* **Given problem**:
Copy all the lines of the entries below, including the sizes and wording, but multiply each x and y coordinate given as an answer by 0.9 and round it to a whole number, with halves rounded up. Leave the pictures out of your answer.

* begin *

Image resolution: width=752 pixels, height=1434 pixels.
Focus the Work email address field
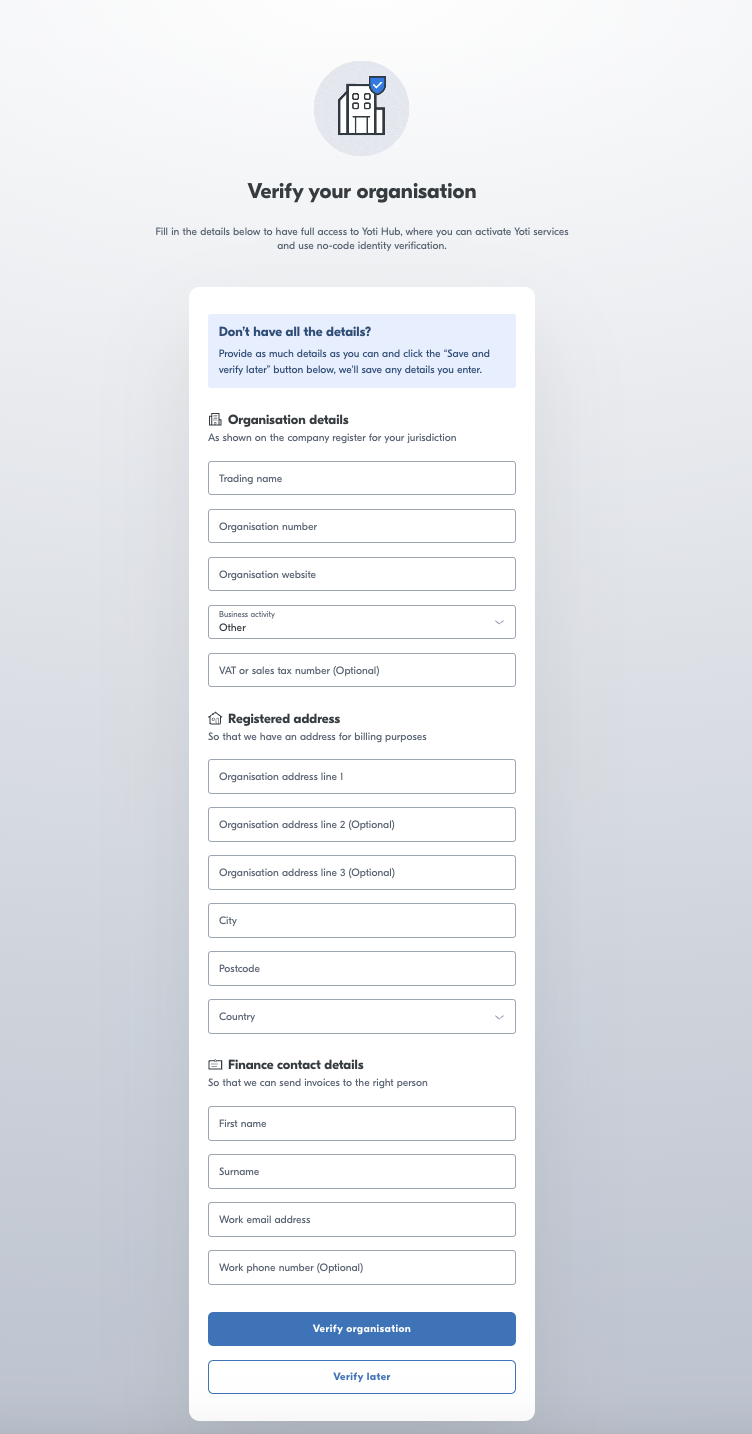click(x=362, y=1219)
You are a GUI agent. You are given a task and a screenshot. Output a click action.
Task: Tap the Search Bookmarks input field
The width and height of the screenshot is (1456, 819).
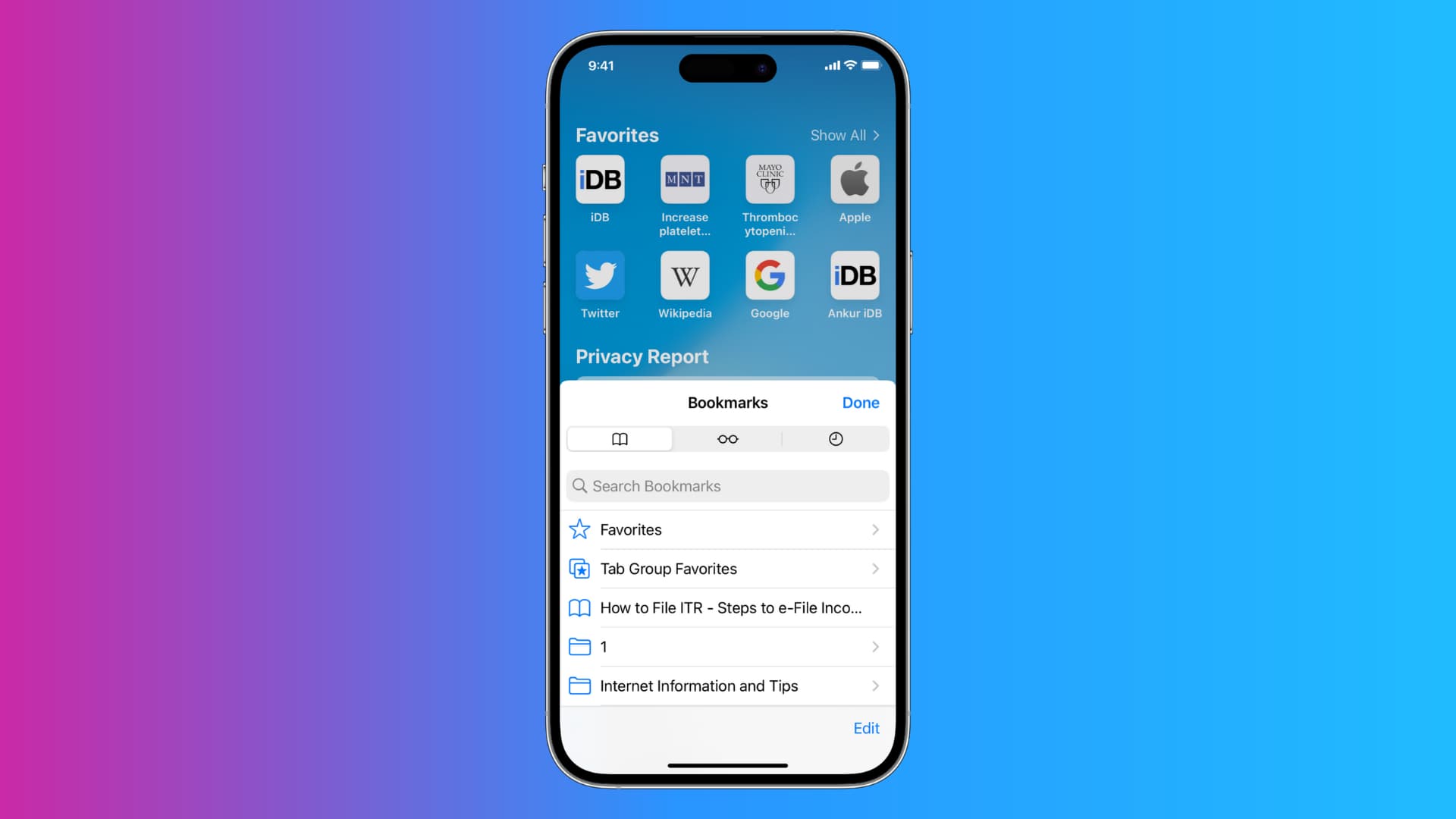(x=727, y=485)
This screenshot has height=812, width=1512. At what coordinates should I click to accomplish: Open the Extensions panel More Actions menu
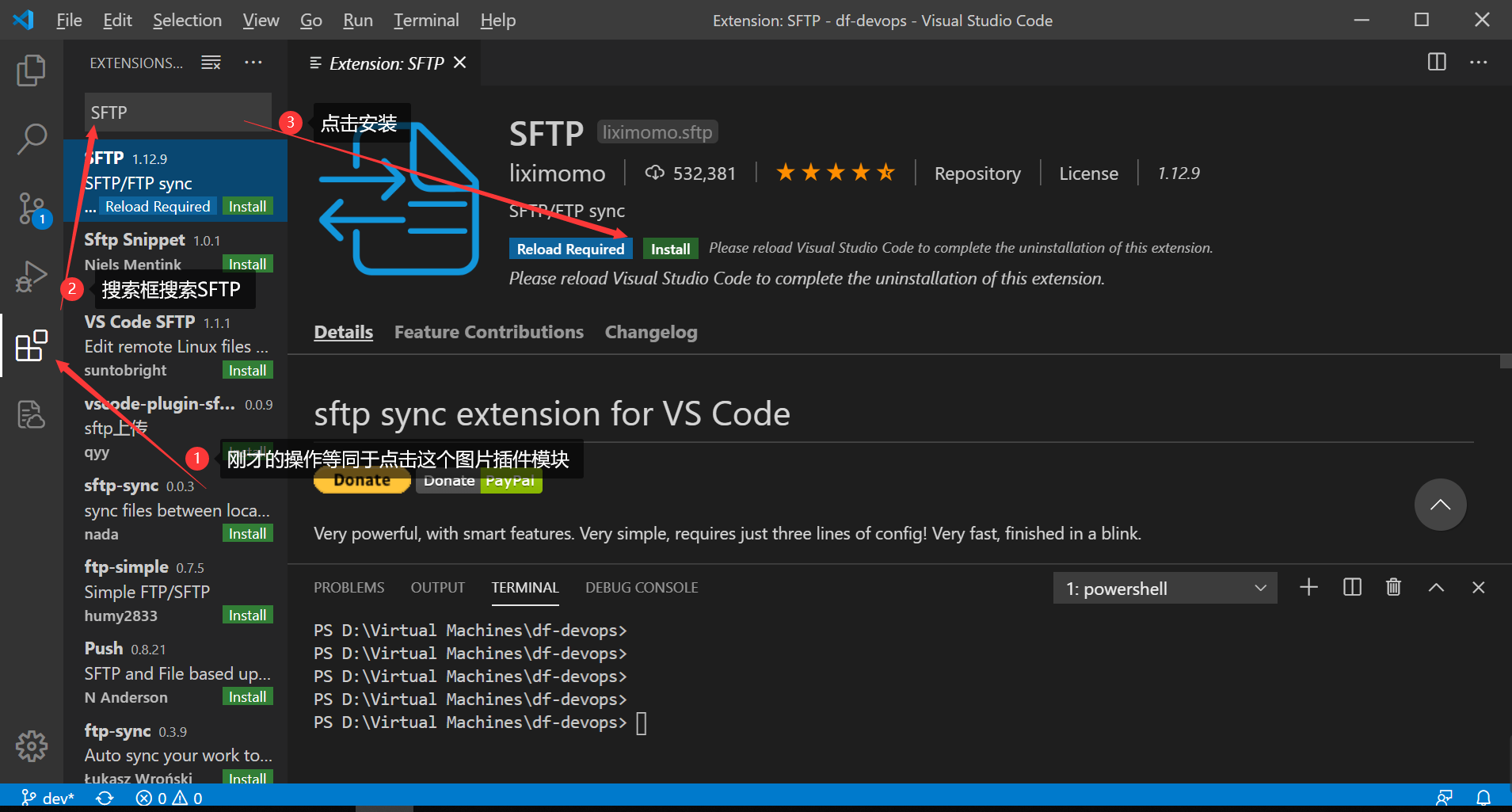click(x=253, y=62)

* end *

* **Correct response**:
Image resolution: width=752 pixels, height=1434 pixels.
Focus the Work email address field
click(x=326, y=1097)
You are a GUI agent. You are given a task and a screenshot. Output a click action.
Task: Tap the Search Bookmarks input field
The width and height of the screenshot is (1456, 819).
(x=654, y=437)
This screenshot has height=812, width=1512. At what coordinates should I click to accomplish: Open the Extensions panel More Actions menu
click(x=228, y=56)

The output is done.